Beispielsweise wird das Zusammenspiel der diagonalen Muskelketten über zwei miteinander agierende Dreiecke verdeutlicht, deren Spitzen sich dorsal im thorakolumbalen Übergangsbereich und ventral auf Höhe des Bauchnabels treffen.
Auch die Analyse biomechanischer Zusammenhänge für bestimmte Tätigkeiten im Alltag spielt eine entscheidende Rolle. Beispielhaft kann die in vielen Fällen kürzere Armlänge bei Menschen mit Trisomie 21 genannt werden, die zu erschwerter Stützfunktion der Arme und dadurch verzögerter Aufrichtung beitragen kann.
Der Zusammenhang zwischen „Form und Funktion“ hat in Diagnostik und Therapie einen hohen Stellenwert – z.B. beeinflusst die Aktivität und bevorzugte Position der Zunge die Form des Gaumens sowie des Ober-und Unterkiefers.
Ein besonderer Schwerpunkt im Castillo Morales-Konzept besteht in der Wechselwirkung von Haltung und Aktivität des orofazialen Komplexes und dem Körper. Eine funktionelle Therapie schließt immer beide Aspekte mit ein.
Lateinamerikanische Anthropologie
Das Castillo Morales®– Konzept bezieht die Kenntnisse aus der Sozialanthropologie in die Therapieplanung und -durchführung mit ein: Elemente aus der Erziehung und dem Zusammenleben der Menschen aus den verschiedenen Ethnien Lateinamerikas können sinnvoll in die Therapie übertragen werden. Der enge Körperkontakt, den Kinder in den ersten Lebensjahren erfahren und die dadurch resultierende (Selbst-)Sicherheit, kann im Castillo Morales®– Konzept beispielsweise unmittelbar in der körpernahen Arbeit zur Unterstützung der sensomotorischen Entwicklung wiedergefunden werden.
Ökologie
Die ökologische Sichtweise (griech.Oikoslógos: Wechselbeziehungen der Organismen mit ihrer natürlichen Umwelt) im Castillo Morales®-Konzept berücksichtigt den engen Zusammenhang von sozialen Beziehungen und individueller Umgebung für die Entwicklung des Menschen.
Deshalb spielt die Gestaltung des räumlichen Umfelds (z.B. Licht, Abstützmöglichkeiten, Begrenzung) eine ebenso große Rolle wie die Einbeziehung der Angehörigen mit ihren Ideen, Ängsten, Wünschen, usw., um eine adäquate Therapiesituation anbieten zu können.
Pädagogik
Das Castillo Morales®– Konzept bezieht pädagogische Grundgedanken in die Therapie mit ein; das Therapiekonzept stellt sich die Frage: wie lernt das Kind/der Erwachsene am sinnvollsten?
Ausgehend von den Fähigkeiten und Fertigkeiten, die der Patient mitbringt, werden diese Schritt für Schritt erweitert.

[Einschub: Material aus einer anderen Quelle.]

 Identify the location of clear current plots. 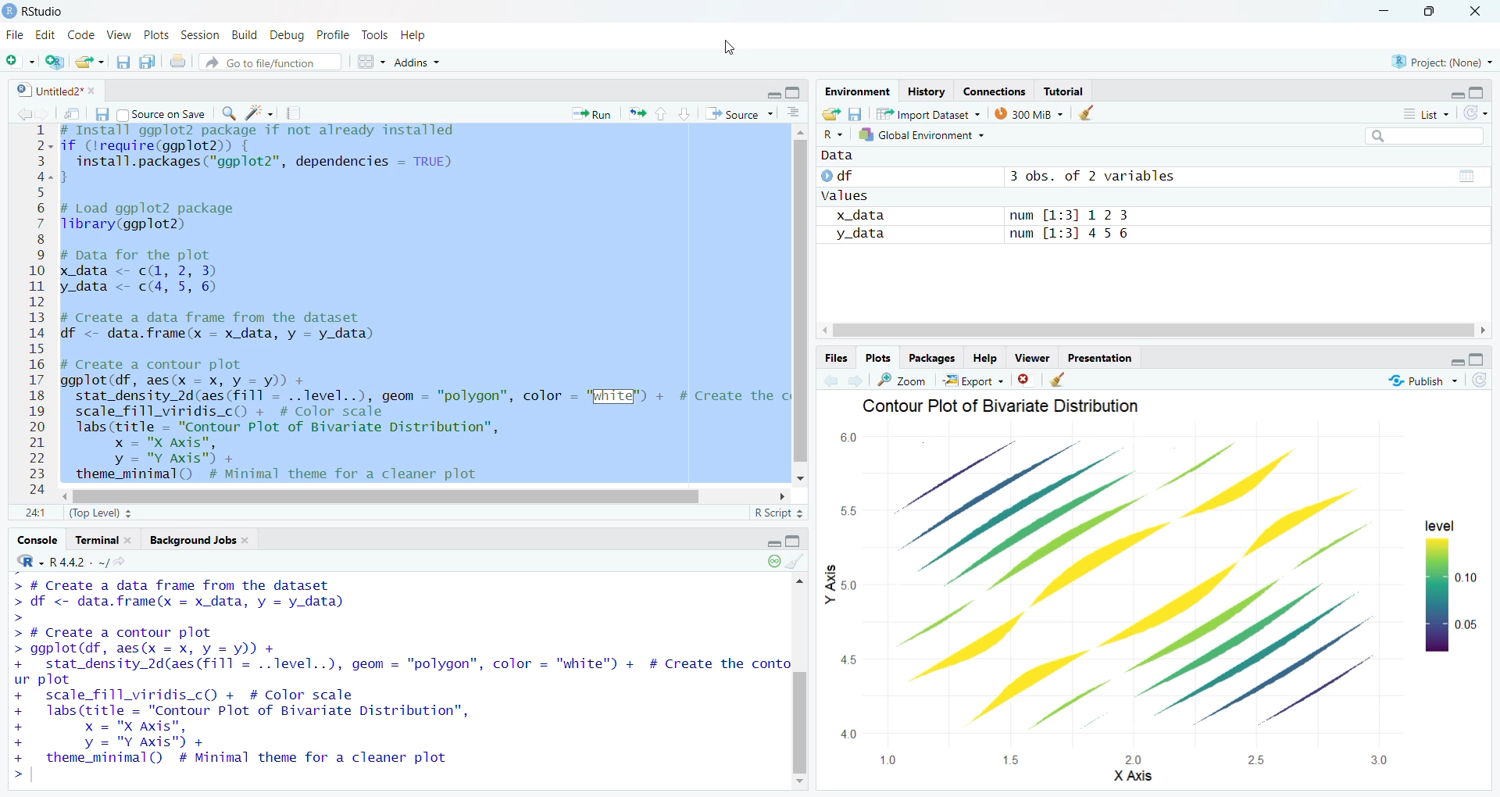
(1024, 380).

Dabei spielt die Eigenaktivität eine entscheidende Rolle. Die Therapeuten gestalten das Umfeld, wecken die Motivation, geben adäquate Hilfestellung und bieten Möglichkeiten zur Imitation an.
Je mehr Fähigkeiten das Kind/der Erwachsene entwickelt, desto mehr werden die Hilfen des Therapeuten zurückgenommen, gemäß dem Leitsatz „hilf mir es selbst zu tun“ (Montessori).
Der therapeutische Prozess findet immer als Dialog zwischen Betroffenem und Therapeut statt und erfordert von Beiden eine wache Aufmerksamkeit und Motivation.